Meyer Shields, Analyst
Okay. That makes sense, perfect sense. Thank you very much.
Operator, Operator
The next question comes from Josh Shanker with Bank of America. Please go ahead.
Joshua Shanker, Analyst
Good afternoon, everybody.
Mark Jones, CEO
Hi, Josh.
Joshua Shanker, Analyst
A quick question and it might be my fault. Did you say how many operating franchises do you have under coverage in this quarter? under contracts?
Mark Jones, CEO
We had 891 operating as of 12/31.
Joshua Shanker, Analyst
And then you made the comment that the premium per policy is lower outside of Texas than in Texas. Is that discernible? Are we going to see that pressure? I mean, I don't have anything modeled for that, but is that pressure going to be material, do you believe?
Mark Colby, CFO
On the property side, I don't think it will have a significant impact. We're specifically discussing property. Texas has some of the highest property insurance rates, alongside Florida and possibly New York. However, regarding auto insurance, the rates seem fairly consistent across the states where we are currently expanding. For the past six to seven years, we have diversified into multiple states outside of Texas.

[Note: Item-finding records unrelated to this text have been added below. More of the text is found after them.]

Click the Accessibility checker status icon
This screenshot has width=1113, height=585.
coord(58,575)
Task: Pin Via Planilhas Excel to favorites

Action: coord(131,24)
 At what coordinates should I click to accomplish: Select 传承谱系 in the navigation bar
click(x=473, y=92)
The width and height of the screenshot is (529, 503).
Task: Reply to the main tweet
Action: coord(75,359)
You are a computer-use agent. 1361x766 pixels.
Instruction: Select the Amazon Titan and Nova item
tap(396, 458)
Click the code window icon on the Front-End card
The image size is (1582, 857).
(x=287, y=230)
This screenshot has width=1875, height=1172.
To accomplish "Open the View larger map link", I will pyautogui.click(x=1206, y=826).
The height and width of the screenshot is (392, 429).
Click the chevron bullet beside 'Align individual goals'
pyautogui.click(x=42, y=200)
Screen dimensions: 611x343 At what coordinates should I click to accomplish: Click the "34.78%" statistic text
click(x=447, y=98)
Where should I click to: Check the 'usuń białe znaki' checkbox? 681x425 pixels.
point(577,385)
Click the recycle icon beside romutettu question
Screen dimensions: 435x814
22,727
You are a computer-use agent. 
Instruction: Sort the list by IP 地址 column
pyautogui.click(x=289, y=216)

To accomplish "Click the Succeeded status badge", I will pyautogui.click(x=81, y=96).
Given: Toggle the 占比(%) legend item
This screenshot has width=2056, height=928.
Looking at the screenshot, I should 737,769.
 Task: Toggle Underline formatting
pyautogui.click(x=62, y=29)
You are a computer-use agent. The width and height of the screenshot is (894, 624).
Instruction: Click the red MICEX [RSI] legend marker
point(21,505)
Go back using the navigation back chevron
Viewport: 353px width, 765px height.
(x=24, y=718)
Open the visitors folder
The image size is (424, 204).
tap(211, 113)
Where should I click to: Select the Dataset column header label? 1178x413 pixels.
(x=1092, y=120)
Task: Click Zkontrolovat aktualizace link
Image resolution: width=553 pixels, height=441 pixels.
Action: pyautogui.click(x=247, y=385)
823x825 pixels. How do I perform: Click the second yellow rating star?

Therefore, I believe a lot of this is already reflected in the numbers.
Joshua Shanker, Analyst
Yes, that's what I would have thought because you mentioned, that's why I'm asking. That's how I would think about too. And then finally, in terms of sort of layering in new revenues, obviously a big hiring year in 2020, a lot of training for people who aren't yet ready for production. When should we expect those newer revenue producers, their contribution to really start hitting the calendar?
Michael Colby, COO
I mean, the trajectory of growth has remained consistent. So I think you can look backwards and anticipate what we'll see going forward with these folks. We're certainly not seeing a slowdown in their ability to ramp up.
Mark Colby, CFO
It's important to note too, that their contributions to our P&L won't be felt for several years, right, especially in the franchise channel, where our growth last year 45% growth and operating franchises contributed, I think, 7% to our royalty revenue.
Mark Jones, CEO
Right. And next year as they continue to ramp up their production as the royalty fee on the policies they wrote last year goes from 20% to 50%. All that will continue to mechanically increase revenue.
Michael Colby, COO
But their contributions are baked into the premium guidance that we …
Mark Jones, CEO
Right, right.
Joshua Shanker, Analyst
All right, I'm just trying to best do it on a production per person basis is how I my model works, and some trying to not reverse engineer that if I can avoid it.
Mark Jones, CEO
We will provide more details in the 10-K report coming out this week, which will outline productivity by employee and franchise, including distinctions based on tenure and geographic location. It's essential to consider our strategic plan to utilize our corporate assets effectively to promote success, sales, and growth in the franchise channel. We have observed the positive impact of this investment reflected in franchise productivity over the past few years.
Joshua Shanker, Analyst
Well, thank you very much.
Mark Jones, CEO
Thanks, Josh.
Operator, Operator
This concludes the question-and-answer session. I would like to turn the conference back over to Mark Jones, Chief Executive Officer for any closing remarks.
Mark Jones, CEO
I would like to thank everyone for their participation and your interest in Goosehead. Good day.
Operator, Operator
This concludes today's conference call. You may disconnect your lines. Thank you for participating and have a pleasant day.